Re: [PATCH] x86/i8259: Work around buggy legacy PIC

From: Thomas Gleixner
Date: Mon May 17 2021 - 19:27:08 EST


On Mon, May 17 2021 at 21:25, Maximilian Luz wrote:
> On 5/17/21 8:40 PM, Thomas Gleixner wrote:
>> Can you please add "apic=verbose" to the kernel command line and provide
>> full dmesg output for a kernel w/o your patch and one with your patch
>> applied?
>
> I don't actually own an affected device, but I'm sure Sachi can provide
> you with that.

Ok.

> As far as we can tell, due to the NULL PIC being chosen nr_legacy_irqs()
> returns 0. That in turn causes mp_check_pin_attr() to return false
> because is_level and active_low don't seem to match the expected
> values.

Ok.

> That check is essentially ignored if nr_legacy_irqs() returns a high
> enough value.

Close enough.

> I guess that might also be a firmware bug here? Not sure where the
> expected values come from.

They come from the interrupt override ACPI table and if not supplied
then irq 0-15 is preset with default values, which are type=edge and
polarity=high, i.e. the opposite of what the failing driver wants.

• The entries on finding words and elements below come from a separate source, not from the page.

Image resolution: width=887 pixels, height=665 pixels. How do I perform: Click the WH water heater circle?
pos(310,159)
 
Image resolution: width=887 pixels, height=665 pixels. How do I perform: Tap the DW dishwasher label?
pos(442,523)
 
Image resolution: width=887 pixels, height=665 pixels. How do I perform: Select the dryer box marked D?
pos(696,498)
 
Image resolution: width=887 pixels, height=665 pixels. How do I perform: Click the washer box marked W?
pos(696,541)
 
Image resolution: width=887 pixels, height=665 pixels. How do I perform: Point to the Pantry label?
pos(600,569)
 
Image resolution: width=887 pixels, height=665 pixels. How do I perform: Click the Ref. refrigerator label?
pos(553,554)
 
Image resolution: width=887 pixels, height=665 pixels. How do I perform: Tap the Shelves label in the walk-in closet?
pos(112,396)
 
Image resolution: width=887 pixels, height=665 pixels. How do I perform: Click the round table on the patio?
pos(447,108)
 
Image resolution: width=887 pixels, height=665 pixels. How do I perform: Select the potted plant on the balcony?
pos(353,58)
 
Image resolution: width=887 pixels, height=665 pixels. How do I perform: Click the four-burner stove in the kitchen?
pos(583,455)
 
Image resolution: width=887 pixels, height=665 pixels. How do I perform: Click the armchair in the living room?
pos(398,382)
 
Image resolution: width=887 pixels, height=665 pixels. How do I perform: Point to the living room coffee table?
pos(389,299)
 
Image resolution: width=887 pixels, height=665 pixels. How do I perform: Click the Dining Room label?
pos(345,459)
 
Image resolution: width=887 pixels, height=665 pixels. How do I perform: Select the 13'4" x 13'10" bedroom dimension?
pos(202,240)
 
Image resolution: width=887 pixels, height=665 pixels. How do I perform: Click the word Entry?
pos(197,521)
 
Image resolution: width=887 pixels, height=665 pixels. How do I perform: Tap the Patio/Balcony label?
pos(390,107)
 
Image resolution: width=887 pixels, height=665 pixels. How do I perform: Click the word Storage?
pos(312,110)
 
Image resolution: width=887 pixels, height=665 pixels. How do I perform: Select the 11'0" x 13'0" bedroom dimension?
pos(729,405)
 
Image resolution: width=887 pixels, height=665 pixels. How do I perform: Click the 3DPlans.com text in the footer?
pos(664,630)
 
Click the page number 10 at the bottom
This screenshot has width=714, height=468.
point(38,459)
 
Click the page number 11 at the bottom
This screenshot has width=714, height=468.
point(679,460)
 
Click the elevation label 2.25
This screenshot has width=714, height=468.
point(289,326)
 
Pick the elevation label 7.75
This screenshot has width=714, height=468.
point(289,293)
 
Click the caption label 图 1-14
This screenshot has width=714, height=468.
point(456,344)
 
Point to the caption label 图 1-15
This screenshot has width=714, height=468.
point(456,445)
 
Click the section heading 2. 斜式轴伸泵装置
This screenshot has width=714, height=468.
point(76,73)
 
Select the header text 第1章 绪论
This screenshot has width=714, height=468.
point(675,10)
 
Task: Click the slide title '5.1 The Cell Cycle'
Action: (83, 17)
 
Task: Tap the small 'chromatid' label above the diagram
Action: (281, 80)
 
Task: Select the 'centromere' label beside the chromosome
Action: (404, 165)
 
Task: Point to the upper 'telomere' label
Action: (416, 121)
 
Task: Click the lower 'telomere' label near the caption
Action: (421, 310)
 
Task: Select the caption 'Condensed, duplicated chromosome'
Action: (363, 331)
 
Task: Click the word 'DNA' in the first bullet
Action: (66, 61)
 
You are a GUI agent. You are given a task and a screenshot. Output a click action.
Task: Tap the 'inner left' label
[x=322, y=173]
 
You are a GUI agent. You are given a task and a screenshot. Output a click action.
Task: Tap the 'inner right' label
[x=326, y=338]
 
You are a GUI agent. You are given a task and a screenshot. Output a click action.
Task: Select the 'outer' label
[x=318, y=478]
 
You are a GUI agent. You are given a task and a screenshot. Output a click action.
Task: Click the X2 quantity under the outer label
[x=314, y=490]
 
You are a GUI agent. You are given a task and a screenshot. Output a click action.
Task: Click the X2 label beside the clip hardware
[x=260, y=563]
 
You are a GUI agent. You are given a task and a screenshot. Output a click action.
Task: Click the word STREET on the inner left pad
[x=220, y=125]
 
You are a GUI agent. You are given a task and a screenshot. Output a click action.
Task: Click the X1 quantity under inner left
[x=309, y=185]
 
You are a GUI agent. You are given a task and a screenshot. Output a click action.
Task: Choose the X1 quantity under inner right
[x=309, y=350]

The ACPI table lacks an override entry for IRQ7. I looked at one of the
dmesg files in that github thread and that has overrides:

[ 0.111674] ACPI: INT_SRC_OVR (bus 0 bus_irq 0 global_irq 2 dfl dfl)
[ 0.111681] ACPI: INT_SRC_OVR (bus 0 bus_irq 9 global_irq 9 low level)
[ 0.111688] ACPI: IRQ0 used by override.
[ 0.111692] ACPI: IRQ9 used by override.

IRQ7 should have a corresponding entry as IRQ9 has:

https://github.com/linux-surface/acpidumps/blob/4da0148744164cea0c924dab92f45842fde03177/surface_laptop_4_amd/apic.dsl#L178

Subtable Type : 02 [Interrupt Source Override]
Length : 0A
Bus : 00
Source : 07
Interrupt : 00000007
Flags (decoded below) : 000F
Polarity : 3
Trigger Mode : 3

> Sachi can probably walk you through this a bit better as she's the one
> who tracked this down. See also [1, 2] and following comments.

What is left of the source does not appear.